Saturday, 16 February 2013

Mud, mud, glorious mud

It could be spring, but we all know it isn't that simple. Today the sun's shining, the wind's dropped and we're feeling fine. Just 3 days ago it was rather different and in another 3 days it probably will be again. However, talking to visitors it doesn't actually make that difference to most, and indeed there is a sizeable contingent who come to enjoy whatever North Norfolk chooses to throw at them.  This week it seems the dominant experience was not wind or sleet or even sun - but mud.

There is to be honest quite a bit of it about at the moment. But there's mud and mud.  There's the stuff that people find on their winter walks and which at the moment they are tending to slip and slide on and then there's the stuff in the creeks and on the marsh.


It isn't hard to understand why so many of us love these marginal areas.  Just as you don't need to be particularly religious to appreciate and enjoy the beauty of ancient churches, you don't need to have a boat to enjoy the North Norfolk creeks, and in both cases you would be in the majority. What is less easy to appreciate is that there is a substantial cost attached to managing places like Overy Staithe.  The fact that Cathedrals fall down if they are not cared for at considerable cost is more readily appreciated than the fact that these creeks would silt up and disappear if they were not cared for - also at considerable cost.

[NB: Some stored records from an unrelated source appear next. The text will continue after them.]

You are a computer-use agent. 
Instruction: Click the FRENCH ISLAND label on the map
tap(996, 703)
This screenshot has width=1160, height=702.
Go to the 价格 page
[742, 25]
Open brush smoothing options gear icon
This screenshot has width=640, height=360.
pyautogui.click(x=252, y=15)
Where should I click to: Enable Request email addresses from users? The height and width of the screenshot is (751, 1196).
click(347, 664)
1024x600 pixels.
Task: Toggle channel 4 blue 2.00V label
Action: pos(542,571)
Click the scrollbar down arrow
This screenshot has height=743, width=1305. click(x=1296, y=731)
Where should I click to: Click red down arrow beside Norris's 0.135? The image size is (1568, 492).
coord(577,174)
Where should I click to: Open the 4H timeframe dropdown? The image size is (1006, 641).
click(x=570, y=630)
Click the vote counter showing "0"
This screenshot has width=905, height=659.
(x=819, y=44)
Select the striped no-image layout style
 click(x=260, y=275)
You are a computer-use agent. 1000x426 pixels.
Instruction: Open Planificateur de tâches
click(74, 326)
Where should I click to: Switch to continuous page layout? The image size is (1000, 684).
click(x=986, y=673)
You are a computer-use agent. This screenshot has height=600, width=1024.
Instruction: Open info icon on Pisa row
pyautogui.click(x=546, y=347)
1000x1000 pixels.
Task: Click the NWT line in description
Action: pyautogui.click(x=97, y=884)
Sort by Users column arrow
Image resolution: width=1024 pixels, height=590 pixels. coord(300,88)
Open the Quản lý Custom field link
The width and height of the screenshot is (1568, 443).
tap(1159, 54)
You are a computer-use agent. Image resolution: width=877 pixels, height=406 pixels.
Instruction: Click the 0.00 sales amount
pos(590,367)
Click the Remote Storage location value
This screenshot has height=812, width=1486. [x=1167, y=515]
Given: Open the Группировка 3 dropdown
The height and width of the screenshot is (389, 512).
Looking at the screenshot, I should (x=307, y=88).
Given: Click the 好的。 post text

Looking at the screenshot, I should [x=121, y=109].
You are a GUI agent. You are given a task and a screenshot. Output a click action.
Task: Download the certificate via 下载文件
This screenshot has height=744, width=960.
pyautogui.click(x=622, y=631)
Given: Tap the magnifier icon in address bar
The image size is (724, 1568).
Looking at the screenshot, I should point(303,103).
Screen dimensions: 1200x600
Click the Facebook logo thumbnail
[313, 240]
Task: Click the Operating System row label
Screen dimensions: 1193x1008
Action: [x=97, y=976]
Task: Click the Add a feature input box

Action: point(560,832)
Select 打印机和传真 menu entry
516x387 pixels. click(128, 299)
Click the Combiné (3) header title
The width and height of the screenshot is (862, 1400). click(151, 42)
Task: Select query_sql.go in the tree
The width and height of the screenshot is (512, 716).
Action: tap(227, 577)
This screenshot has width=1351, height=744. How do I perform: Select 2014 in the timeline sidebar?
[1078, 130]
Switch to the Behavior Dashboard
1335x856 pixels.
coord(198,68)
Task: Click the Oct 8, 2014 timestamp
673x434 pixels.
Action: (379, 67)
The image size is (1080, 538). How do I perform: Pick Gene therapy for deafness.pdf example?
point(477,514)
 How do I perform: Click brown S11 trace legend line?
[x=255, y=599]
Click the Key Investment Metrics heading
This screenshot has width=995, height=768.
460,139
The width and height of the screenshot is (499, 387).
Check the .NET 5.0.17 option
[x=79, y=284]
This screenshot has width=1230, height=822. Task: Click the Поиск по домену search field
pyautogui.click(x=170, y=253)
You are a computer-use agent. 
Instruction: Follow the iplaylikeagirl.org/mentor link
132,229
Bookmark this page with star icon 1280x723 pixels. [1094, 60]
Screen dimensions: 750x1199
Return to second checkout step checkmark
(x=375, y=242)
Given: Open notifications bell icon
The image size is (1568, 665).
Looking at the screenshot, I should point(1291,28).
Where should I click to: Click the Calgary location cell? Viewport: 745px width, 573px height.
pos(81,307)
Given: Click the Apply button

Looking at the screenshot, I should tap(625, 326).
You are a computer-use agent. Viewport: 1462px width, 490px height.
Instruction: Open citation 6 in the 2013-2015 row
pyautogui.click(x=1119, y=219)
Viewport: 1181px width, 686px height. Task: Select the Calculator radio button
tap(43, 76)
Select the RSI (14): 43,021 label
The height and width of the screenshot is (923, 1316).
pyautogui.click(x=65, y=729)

Traditionally, the groynes - these are the banks of stone you see in the creek at Overy - were maintained as a matter of tradition and routine in order to direct the currents and maximise the scouring effect of the  tide. With the decline of working boats this traditional pattern of care and maintenance passed into history and the channels become increasingly shallow.  Ultimately, without maintenance, the groynes would pass into history and so would any navigable channel. Life and landscape would change - not as a result of activity but of inactivity, and there would be more and more mud and less water. Whatever we think about the current state of play it is hard to find anything particularly good about such a change. The question is how even maintaining the status quo is to be funded.